§ **Assignment**: If a line comes after the one containing "Persondatapolitik (726, 1120)", leave it out; copy every line before it, and that line too, exactly as written, starting from the first line of the entries.

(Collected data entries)
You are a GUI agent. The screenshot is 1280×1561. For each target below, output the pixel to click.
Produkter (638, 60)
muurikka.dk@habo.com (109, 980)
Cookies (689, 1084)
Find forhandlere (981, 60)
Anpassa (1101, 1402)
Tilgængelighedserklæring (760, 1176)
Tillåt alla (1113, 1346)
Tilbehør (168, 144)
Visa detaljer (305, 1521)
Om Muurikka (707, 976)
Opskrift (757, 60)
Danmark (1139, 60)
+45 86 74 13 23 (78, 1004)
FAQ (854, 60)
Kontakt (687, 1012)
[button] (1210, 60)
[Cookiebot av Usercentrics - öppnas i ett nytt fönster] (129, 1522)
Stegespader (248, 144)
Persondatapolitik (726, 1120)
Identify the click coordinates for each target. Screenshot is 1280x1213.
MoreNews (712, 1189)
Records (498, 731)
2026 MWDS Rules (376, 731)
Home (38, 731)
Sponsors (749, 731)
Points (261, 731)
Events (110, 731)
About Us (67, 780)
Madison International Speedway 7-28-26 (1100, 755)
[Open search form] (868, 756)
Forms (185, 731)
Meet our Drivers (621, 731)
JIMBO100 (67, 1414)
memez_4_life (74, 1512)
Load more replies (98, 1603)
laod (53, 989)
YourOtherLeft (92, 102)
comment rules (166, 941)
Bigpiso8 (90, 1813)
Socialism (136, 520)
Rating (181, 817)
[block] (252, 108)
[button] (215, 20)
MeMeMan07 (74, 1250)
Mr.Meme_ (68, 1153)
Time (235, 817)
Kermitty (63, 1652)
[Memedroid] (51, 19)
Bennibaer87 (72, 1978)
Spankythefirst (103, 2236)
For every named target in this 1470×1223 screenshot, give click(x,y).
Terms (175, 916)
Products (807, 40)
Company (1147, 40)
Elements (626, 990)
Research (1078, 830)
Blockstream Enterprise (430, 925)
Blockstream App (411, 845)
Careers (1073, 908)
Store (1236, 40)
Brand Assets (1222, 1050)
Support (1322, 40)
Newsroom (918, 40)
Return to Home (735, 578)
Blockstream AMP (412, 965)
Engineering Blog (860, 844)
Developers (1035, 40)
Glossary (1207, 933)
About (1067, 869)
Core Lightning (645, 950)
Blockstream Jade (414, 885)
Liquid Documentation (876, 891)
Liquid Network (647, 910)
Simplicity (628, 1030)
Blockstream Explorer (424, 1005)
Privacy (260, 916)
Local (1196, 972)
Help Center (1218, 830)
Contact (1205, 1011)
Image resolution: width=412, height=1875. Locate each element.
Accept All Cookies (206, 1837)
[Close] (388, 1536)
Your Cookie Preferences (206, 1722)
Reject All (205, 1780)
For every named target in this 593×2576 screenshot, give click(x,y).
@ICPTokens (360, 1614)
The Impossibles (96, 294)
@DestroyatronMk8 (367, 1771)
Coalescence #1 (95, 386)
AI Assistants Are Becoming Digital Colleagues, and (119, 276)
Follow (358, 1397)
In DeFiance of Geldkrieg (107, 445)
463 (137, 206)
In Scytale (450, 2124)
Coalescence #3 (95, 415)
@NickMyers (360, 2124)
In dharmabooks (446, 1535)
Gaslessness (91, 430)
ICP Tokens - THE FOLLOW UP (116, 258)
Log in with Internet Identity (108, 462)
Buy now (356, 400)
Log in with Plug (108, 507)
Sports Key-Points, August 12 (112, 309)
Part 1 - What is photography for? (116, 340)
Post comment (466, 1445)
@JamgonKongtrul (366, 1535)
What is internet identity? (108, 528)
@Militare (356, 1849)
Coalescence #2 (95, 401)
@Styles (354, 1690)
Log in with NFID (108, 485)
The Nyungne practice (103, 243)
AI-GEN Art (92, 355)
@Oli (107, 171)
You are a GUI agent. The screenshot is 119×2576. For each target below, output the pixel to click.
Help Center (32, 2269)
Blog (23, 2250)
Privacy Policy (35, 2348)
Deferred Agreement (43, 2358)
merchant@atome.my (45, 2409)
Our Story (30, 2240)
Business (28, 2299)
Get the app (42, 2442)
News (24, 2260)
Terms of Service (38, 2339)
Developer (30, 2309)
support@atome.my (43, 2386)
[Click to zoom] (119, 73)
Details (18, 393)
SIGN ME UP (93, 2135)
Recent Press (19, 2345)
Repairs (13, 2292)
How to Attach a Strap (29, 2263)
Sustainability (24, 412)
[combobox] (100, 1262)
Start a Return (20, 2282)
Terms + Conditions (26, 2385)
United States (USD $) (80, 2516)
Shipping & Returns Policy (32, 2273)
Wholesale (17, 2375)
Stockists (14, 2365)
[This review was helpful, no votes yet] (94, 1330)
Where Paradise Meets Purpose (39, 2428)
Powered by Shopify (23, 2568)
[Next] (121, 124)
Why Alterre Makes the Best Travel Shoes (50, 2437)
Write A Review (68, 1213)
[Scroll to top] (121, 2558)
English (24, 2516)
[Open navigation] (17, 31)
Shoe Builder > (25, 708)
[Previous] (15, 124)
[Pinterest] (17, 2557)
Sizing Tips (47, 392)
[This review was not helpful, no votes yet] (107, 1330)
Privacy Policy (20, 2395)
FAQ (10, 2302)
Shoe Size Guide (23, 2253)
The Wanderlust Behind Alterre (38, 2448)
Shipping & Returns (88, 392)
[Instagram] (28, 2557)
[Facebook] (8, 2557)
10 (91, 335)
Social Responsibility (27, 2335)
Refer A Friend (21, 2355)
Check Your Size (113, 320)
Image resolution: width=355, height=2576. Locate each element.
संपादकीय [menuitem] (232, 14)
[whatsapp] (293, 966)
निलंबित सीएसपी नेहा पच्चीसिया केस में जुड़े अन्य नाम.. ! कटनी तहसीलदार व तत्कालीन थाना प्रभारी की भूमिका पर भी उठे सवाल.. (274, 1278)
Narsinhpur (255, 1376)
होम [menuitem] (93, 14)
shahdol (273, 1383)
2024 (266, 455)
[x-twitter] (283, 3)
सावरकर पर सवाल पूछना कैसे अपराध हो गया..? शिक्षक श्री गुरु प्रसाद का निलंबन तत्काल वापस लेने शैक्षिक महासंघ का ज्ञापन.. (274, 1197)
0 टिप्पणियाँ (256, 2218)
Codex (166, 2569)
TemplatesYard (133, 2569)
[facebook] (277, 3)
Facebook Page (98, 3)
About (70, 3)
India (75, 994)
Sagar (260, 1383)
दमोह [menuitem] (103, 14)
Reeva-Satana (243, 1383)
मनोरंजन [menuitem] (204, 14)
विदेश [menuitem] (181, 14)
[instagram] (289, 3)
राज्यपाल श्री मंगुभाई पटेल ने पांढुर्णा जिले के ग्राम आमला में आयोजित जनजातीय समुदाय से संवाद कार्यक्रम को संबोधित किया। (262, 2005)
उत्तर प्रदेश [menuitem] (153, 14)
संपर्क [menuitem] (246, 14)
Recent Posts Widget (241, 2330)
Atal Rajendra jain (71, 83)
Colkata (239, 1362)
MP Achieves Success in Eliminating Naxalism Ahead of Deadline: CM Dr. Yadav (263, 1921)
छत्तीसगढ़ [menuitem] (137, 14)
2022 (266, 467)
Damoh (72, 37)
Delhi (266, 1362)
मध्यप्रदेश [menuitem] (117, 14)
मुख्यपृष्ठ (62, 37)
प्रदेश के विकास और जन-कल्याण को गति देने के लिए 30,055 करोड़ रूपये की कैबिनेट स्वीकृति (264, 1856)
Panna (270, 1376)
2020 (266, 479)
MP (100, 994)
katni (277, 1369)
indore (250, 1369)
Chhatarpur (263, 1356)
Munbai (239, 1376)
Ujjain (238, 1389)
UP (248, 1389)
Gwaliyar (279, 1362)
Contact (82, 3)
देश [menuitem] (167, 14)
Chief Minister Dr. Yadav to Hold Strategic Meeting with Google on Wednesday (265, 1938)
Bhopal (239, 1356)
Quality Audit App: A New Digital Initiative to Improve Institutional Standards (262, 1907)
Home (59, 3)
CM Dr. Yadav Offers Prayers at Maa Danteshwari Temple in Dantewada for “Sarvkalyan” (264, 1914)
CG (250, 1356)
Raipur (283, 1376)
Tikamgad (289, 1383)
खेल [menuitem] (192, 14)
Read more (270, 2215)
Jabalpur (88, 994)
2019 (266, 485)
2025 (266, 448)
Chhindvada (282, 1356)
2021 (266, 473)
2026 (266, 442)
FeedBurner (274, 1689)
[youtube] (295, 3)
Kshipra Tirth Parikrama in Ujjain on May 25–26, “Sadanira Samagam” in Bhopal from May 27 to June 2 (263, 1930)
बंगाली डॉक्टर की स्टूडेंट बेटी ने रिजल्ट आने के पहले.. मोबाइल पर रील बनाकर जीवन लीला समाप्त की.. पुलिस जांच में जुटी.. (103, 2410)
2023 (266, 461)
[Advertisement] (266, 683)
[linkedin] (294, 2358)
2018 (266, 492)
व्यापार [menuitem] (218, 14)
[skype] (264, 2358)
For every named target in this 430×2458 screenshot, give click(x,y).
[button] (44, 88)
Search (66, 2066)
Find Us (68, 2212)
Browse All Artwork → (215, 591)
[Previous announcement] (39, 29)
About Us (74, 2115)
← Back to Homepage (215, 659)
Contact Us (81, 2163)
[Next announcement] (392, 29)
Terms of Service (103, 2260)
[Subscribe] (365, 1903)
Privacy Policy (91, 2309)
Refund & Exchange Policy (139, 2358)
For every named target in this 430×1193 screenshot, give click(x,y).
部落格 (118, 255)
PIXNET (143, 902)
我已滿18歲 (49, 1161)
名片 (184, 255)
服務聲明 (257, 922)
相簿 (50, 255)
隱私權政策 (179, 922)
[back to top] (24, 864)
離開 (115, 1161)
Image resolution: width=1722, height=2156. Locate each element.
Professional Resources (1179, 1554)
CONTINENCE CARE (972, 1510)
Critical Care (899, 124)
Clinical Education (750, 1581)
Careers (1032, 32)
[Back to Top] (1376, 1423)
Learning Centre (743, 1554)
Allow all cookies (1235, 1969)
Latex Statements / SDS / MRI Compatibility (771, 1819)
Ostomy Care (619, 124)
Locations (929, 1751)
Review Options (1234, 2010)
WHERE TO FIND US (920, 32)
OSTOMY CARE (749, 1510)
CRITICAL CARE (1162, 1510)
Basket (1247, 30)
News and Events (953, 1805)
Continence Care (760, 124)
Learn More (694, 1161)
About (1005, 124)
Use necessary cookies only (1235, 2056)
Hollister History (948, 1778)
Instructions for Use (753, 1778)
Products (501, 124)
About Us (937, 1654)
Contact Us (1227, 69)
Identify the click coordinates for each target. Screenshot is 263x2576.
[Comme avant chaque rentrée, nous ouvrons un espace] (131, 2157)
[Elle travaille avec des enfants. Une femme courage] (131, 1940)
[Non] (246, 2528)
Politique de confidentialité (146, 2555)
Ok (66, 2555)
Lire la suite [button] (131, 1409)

§ **Expected answer**:
You are a GUI agent. The screenshot is 1280×1561. For each target below, output the pixel to click.
Produkter (638, 60)
muurikka.dk@habo.com (109, 980)
Cookies (689, 1084)
Find forhandlere (981, 60)
Anpassa (1101, 1402)
Tilgængelighedserklæring (760, 1176)
Tillåt alla (1113, 1346)
Tilbehør (168, 144)
Visa detaljer (305, 1521)
Om Muurikka (707, 976)
Opskrift (757, 60)
Danmark (1139, 60)
+45 86 74 13 23 (78, 1004)
FAQ (854, 60)
Kontakt (687, 1012)
[button] (1210, 60)
[Cookiebot av Usercentrics - öppnas i ett nytt fönster] (129, 1522)
Stegespader (248, 144)
Persondatapolitik (726, 1120)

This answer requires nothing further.